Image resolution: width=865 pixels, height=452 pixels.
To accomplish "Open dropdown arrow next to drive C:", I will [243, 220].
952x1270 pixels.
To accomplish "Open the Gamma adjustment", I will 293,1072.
---
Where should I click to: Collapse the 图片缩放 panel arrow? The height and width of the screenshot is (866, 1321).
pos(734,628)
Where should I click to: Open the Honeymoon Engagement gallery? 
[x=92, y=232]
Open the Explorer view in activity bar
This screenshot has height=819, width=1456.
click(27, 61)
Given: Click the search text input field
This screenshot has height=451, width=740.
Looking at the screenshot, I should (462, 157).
...
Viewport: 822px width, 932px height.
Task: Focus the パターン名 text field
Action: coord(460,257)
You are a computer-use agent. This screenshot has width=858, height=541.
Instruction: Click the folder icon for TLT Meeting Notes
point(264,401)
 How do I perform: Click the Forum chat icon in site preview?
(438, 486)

- _EXERCISE AIM_: Find every line in the material above that contains the word "should" and copy each of those lines out in full.

- _FINISHED EXERCISE_:
Where should I click to: Collapse the 图片缩放 panel arrow? The height and width of the screenshot is (866, 1321).
Where should I click to: Open the Honeymoon Engagement gallery? 
Looking at the screenshot, I should (462, 157).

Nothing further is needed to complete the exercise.